** Opening RECORDS SUPPLIED block **
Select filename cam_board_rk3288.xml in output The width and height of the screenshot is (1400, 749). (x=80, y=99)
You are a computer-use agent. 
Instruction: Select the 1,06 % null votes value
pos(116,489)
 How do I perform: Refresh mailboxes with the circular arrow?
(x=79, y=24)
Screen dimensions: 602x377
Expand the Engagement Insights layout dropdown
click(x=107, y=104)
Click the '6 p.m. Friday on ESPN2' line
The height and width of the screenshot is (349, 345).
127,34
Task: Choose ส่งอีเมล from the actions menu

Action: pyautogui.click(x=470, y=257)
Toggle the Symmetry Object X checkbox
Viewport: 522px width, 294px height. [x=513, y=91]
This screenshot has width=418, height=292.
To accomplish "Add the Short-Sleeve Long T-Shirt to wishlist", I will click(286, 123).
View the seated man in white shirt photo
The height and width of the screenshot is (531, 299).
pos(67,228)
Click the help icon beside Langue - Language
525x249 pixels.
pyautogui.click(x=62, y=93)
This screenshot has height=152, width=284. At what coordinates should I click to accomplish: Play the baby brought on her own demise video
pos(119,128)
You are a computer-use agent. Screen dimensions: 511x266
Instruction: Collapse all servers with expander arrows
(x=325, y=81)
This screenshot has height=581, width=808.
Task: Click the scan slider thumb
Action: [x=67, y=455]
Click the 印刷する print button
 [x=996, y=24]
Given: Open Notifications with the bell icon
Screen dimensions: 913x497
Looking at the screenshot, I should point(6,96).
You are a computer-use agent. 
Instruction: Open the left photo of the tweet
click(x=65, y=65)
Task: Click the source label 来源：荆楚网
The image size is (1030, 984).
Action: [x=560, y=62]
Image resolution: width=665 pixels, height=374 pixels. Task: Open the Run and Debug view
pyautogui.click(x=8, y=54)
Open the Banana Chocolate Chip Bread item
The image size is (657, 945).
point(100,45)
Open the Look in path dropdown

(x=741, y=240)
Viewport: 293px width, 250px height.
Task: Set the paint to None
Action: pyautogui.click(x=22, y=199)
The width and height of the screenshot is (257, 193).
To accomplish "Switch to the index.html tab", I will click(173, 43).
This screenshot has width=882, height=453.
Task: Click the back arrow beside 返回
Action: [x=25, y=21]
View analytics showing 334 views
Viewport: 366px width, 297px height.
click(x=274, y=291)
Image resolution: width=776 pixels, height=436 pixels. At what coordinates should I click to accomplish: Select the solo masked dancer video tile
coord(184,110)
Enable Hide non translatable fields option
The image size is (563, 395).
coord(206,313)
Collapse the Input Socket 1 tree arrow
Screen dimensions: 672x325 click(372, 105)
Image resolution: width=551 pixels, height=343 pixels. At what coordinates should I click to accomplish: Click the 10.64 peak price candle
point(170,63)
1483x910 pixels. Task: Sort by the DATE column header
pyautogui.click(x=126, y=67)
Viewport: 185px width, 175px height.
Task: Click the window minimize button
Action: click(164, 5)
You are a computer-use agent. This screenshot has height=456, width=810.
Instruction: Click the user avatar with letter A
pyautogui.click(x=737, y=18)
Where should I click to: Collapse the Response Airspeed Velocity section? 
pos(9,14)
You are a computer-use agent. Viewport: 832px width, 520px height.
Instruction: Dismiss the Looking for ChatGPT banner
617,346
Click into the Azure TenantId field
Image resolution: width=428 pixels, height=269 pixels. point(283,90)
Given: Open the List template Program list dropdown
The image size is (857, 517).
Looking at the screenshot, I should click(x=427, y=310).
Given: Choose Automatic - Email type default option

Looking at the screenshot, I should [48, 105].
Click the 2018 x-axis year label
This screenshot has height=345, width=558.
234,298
** Closing RECORDS SUPPLIED block **
TRY IT — Write each record out again exactly.

OUTPUT BELOW —
Select filename cam_board_rk3288.xml in output The width and height of the screenshot is (1400, 749). (x=80, y=99)
You are a computer-use agent. 
Instruction: Select the 1,06 % null votes value
pos(116,489)
 How do I perform: Refresh mailboxes with the circular arrow?
(x=79, y=24)
Screen dimensions: 602x377
Expand the Engagement Insights layout dropdown
click(x=107, y=104)
Click the '6 p.m. Friday on ESPN2' line
The height and width of the screenshot is (349, 345).
127,34
Task: Choose ส่งอีเมล from the actions menu

Action: pyautogui.click(x=470, y=257)
Toggle the Symmetry Object X checkbox
Viewport: 522px width, 294px height. [x=513, y=91]
This screenshot has width=418, height=292.
To accomplish "Add the Short-Sleeve Long T-Shirt to wishlist", I will click(286, 123).
View the seated man in white shirt photo
The height and width of the screenshot is (531, 299).
pos(67,228)
Click the help icon beside Langue - Language
525x249 pixels.
pyautogui.click(x=62, y=93)
This screenshot has height=152, width=284. At what coordinates should I click to accomplish: Play the baby brought on her own demise video
pos(119,128)
You are a computer-use agent. Screen dimensions: 511x266
Instruction: Collapse all servers with expander arrows
(x=325, y=81)
This screenshot has height=581, width=808.
Task: Click the scan slider thumb
Action: [x=67, y=455]
Click the 印刷する print button
 [x=996, y=24]
Given: Open Notifications with the bell icon
Screen dimensions: 913x497
Looking at the screenshot, I should point(6,96).
You are a computer-use agent. 
Instruction: Open the left photo of the tweet
click(x=65, y=65)
Task: Click the source label 来源：荆楚网
The image size is (1030, 984).
Action: [x=560, y=62]
Image resolution: width=665 pixels, height=374 pixels. Task: Open the Run and Debug view
pyautogui.click(x=8, y=54)
Open the Banana Chocolate Chip Bread item
The image size is (657, 945).
point(100,45)
Open the Look in path dropdown

(x=741, y=240)
Viewport: 293px width, 250px height.
Task: Set the paint to None
Action: pyautogui.click(x=22, y=199)
The width and height of the screenshot is (257, 193).
To accomplish "Switch to the index.html tab", I will click(173, 43).
This screenshot has width=882, height=453.
Task: Click the back arrow beside 返回
Action: [x=25, y=21]
View analytics showing 334 views
Viewport: 366px width, 297px height.
click(x=274, y=291)
Image resolution: width=776 pixels, height=436 pixels. At what coordinates should I click to accomplish: Select the solo masked dancer video tile
coord(184,110)
Enable Hide non translatable fields option
The image size is (563, 395).
coord(206,313)
Collapse the Input Socket 1 tree arrow
Screen dimensions: 672x325 click(372, 105)
Image resolution: width=551 pixels, height=343 pixels. At what coordinates should I click to accomplish: Click the 10.64 peak price candle
point(170,63)
1483x910 pixels. Task: Sort by the DATE column header
pyautogui.click(x=126, y=67)
Viewport: 185px width, 175px height.
Task: Click the window minimize button
Action: click(164, 5)
You are a computer-use agent. This screenshot has height=456, width=810.
Instruction: Click the user avatar with letter A
pyautogui.click(x=737, y=18)
Where should I click to: Collapse the Response Airspeed Velocity section? 
pos(9,14)
You are a computer-use agent. Viewport: 832px width, 520px height.
Instruction: Dismiss the Looking for ChatGPT banner
617,346
Click into the Azure TenantId field
Image resolution: width=428 pixels, height=269 pixels. point(283,90)
Given: Open the List template Program list dropdown
The image size is (857, 517).
Looking at the screenshot, I should click(x=427, y=310).
Given: Choose Automatic - Email type default option

Looking at the screenshot, I should [48, 105].
Click the 2018 x-axis year label
This screenshot has height=345, width=558.
234,298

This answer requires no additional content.